La bagna caoda (pronuncia: bagna cauda) è una ricetta originaria del Basso Piemonte, dove le acciughe, per vie commerciali, e l’olio d’oliva, sia tramite le stesse vie commerciali che per produzioni locali, erano assai diffusi e di facile reperibilità.
In origine era considerato un piatto del periodo della vendemmia; si narra, che venisse usato in particolare come ricompensa per i vendemmiatori.
Pur avendo origini remote, la ricetta della bagna caoda fa la sua comparsa sui ricettari solo nella seconda metà dell’800, in quanto, per la sua forte presenza d’aglio, per molto tempo è stata considerata una pietanza rozza e popolare.
La bagna caoda è oggi diffusa anche in Argentina (bañacauda), importata dagli emigrati piemontesi a fine ‘800.
Un tempo la bagna caoda veniva portata in tavola nello stesso recipiente di terracotta in cui era stata preparata, detto dian, e la temperatura veniva mantenuta ponendolo sopra uno scaldino di coccio riempito di braci, setto s-cionfetta.
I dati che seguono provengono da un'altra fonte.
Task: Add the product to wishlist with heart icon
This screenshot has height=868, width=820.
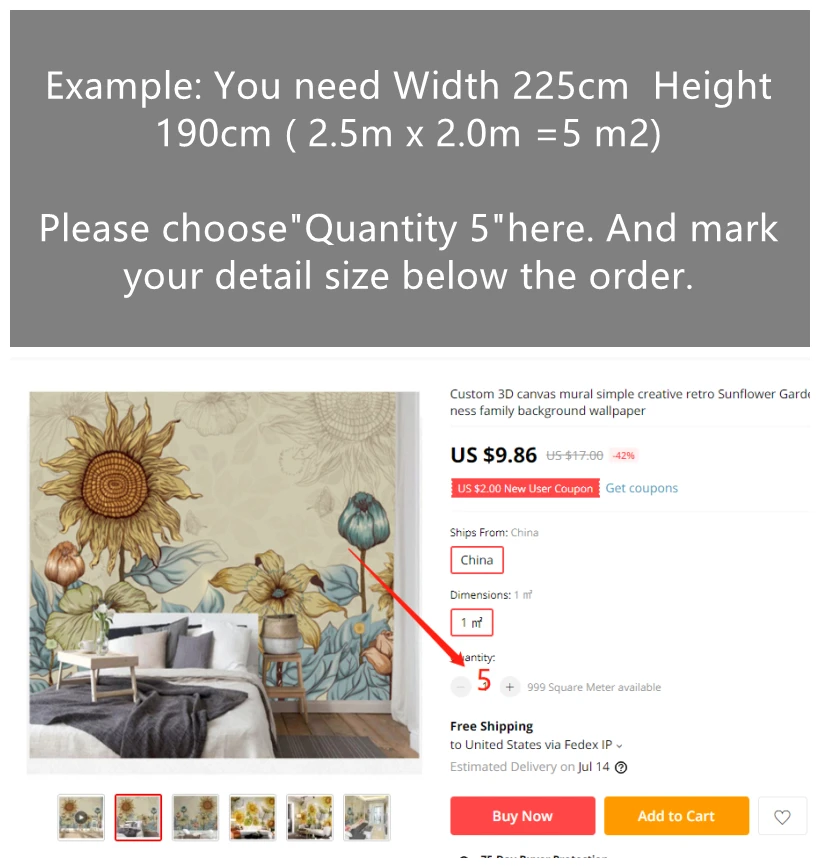Action: 781,815
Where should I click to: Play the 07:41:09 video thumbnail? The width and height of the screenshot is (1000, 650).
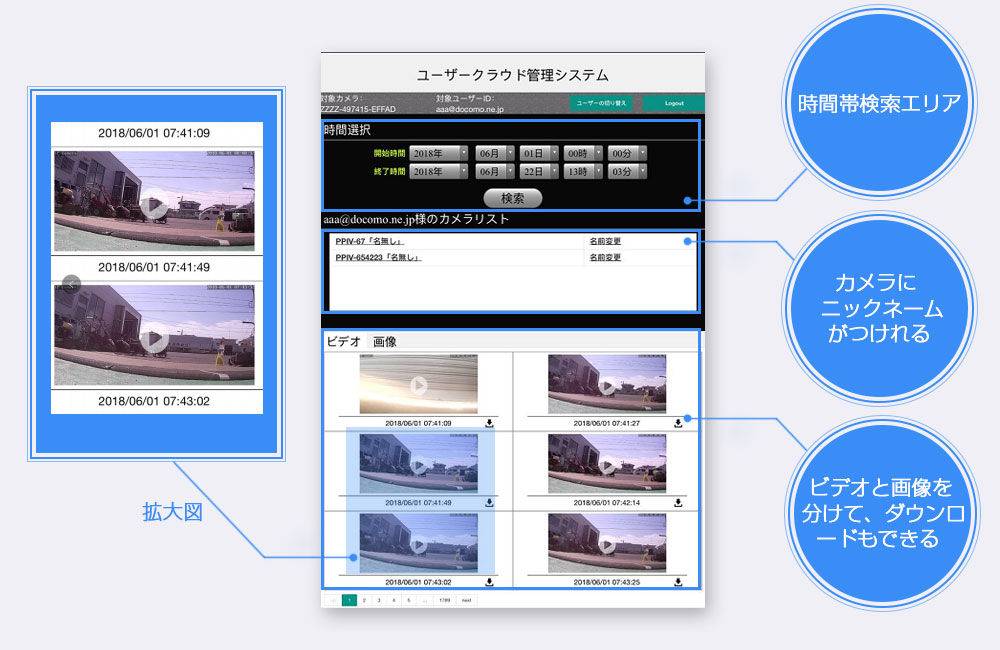tap(418, 384)
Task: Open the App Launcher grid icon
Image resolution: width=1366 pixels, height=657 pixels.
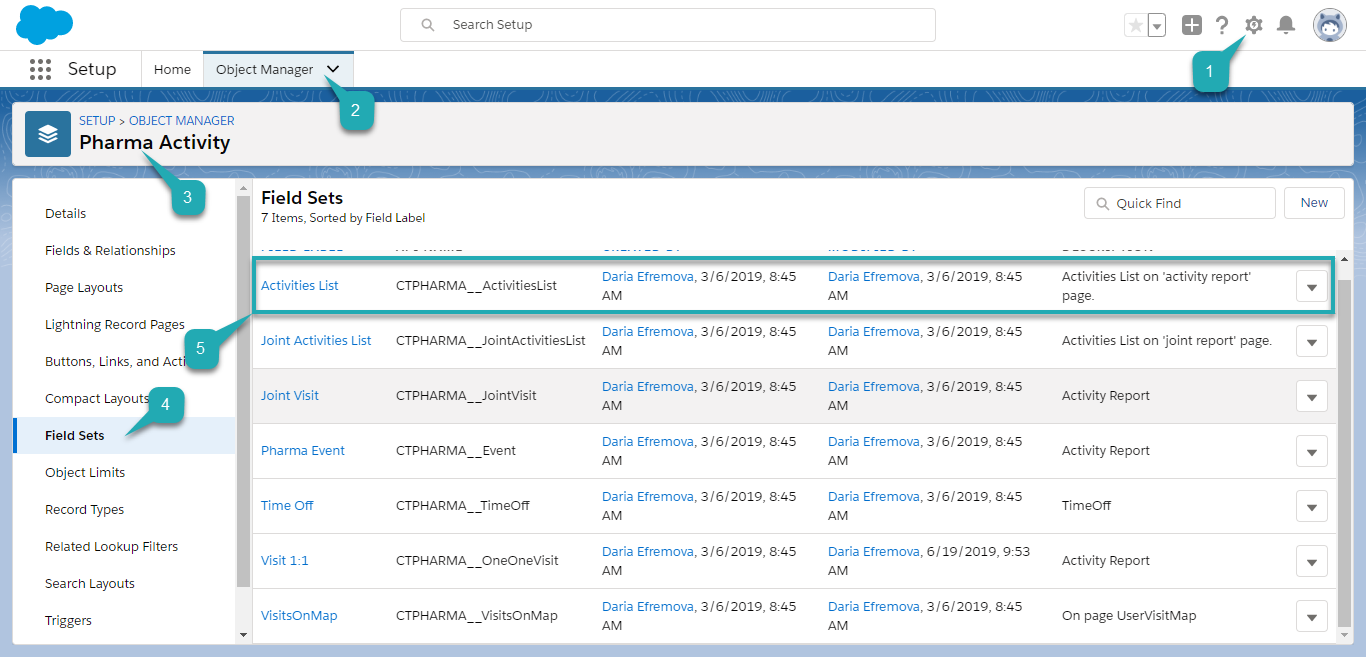Action: pos(40,69)
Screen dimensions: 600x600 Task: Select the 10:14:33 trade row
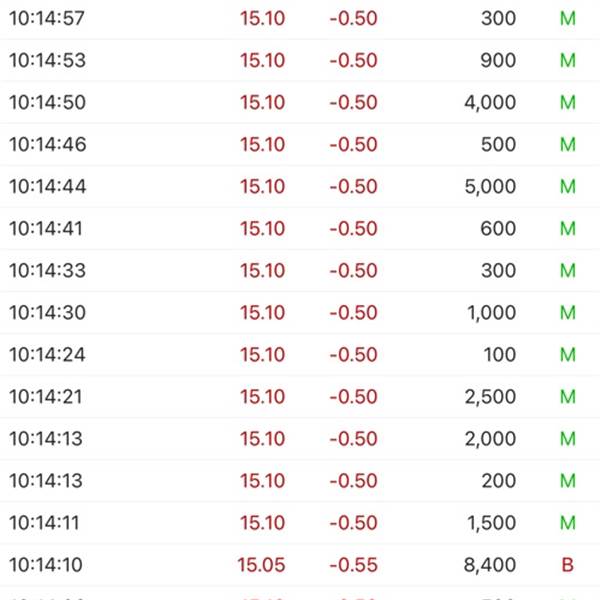pyautogui.click(x=300, y=271)
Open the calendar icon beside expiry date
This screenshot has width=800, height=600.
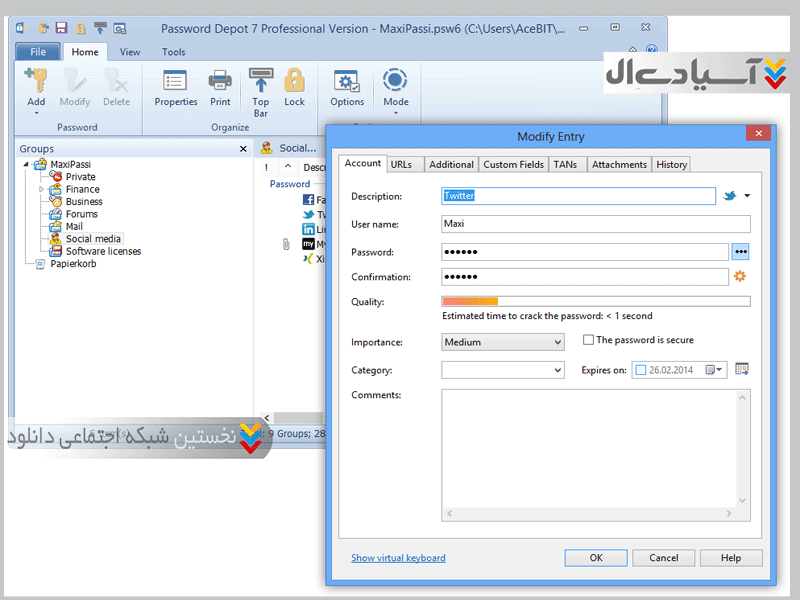(742, 370)
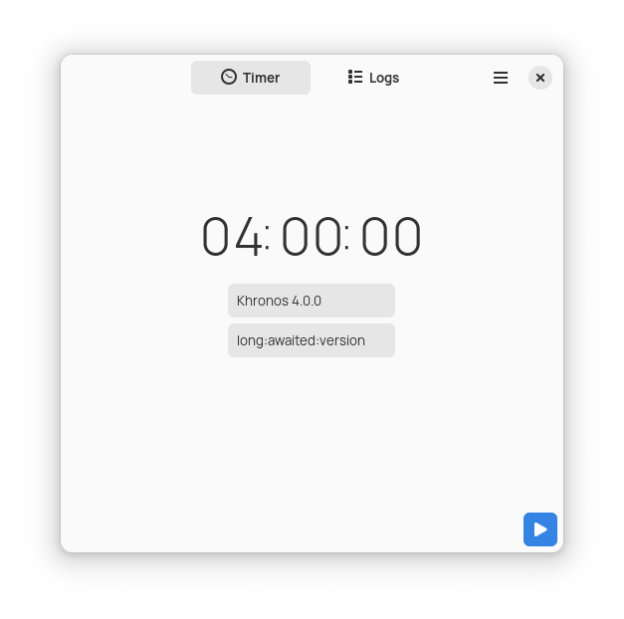The height and width of the screenshot is (619, 624).
Task: Focus the 'Khronos 4.0.0' activity name field
Action: pyautogui.click(x=311, y=301)
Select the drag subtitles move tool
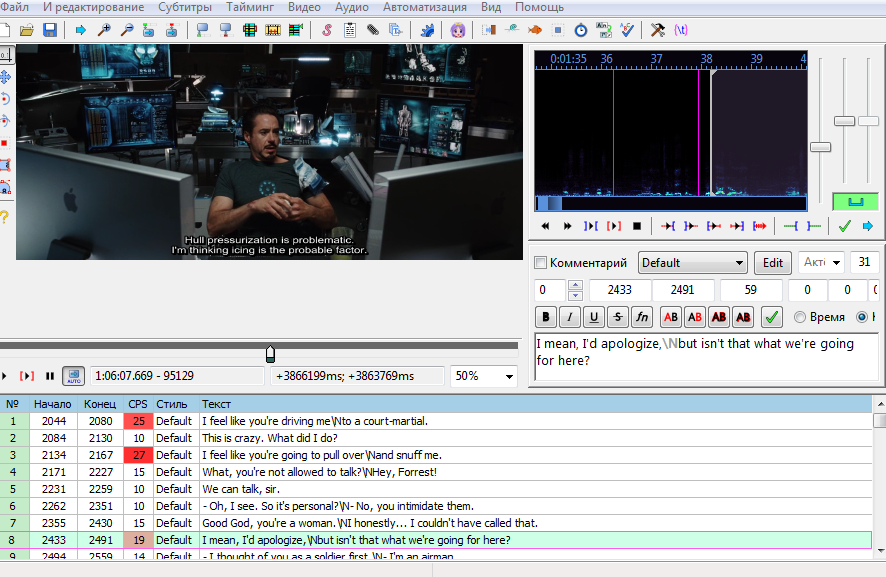The width and height of the screenshot is (886, 577). tap(5, 76)
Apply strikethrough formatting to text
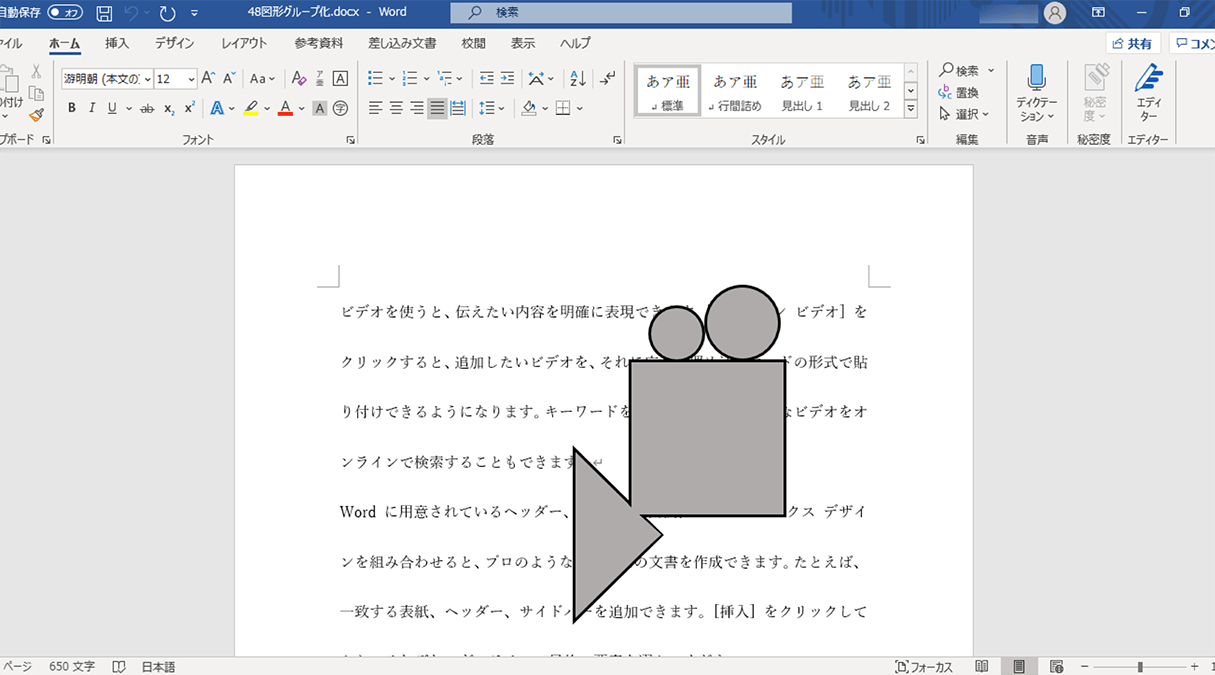This screenshot has height=675, width=1215. point(147,108)

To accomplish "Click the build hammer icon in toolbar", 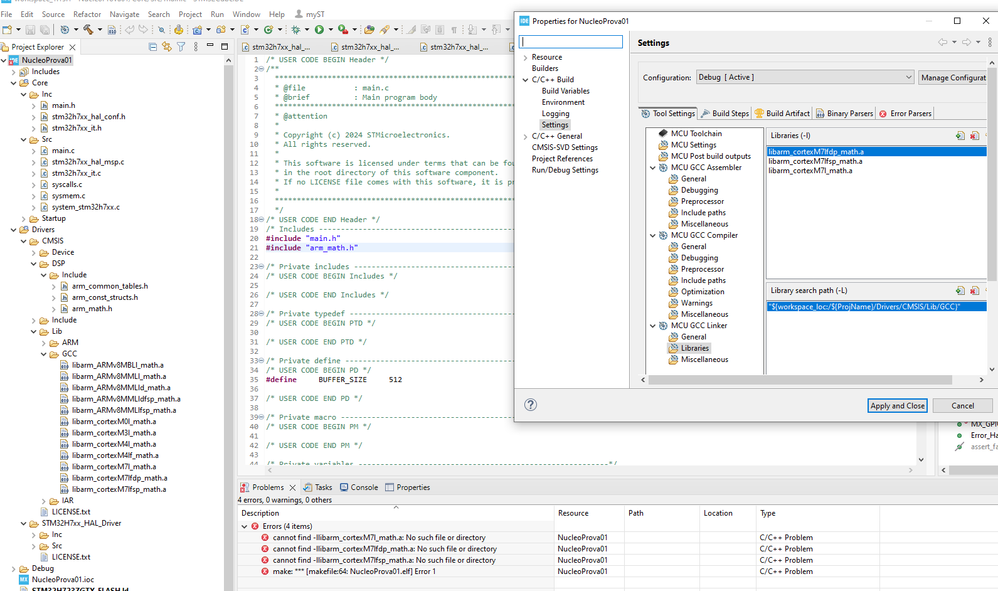I will tap(89, 30).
Oggi si preferisce servirla in recipienti individuali di terracotta, detti fujot, dotati di uno scaldino nella parte inferiore.
Il galateo della bagna caoda
Se servite la bagna caoda nei fornellini individuali (fujot), non ci sono particolari regole da seguire, ma se, più tradizionalmente, la servite in un unico recipiente (dian) comune a più commensali, questi dovrebbero attenersi ad alcune (poche) norme di buon comportamento:
- Le verdure devono essere solo “intinte” nella salsa e non devono essere usate come palette (in piemontese si dice “fare palot”) per prelevare grosse porzioni di salsa, a discapito degli altri.
- Per lo stesso motivo è “vietato” intingervi il pane.
- Non si devono, infine, intingere pezzi di verdure già morsicati.
Non è invece previsto alcun turno da rispettare: ogni commensale può intingere il proprio pezzo di verdura quando vuole.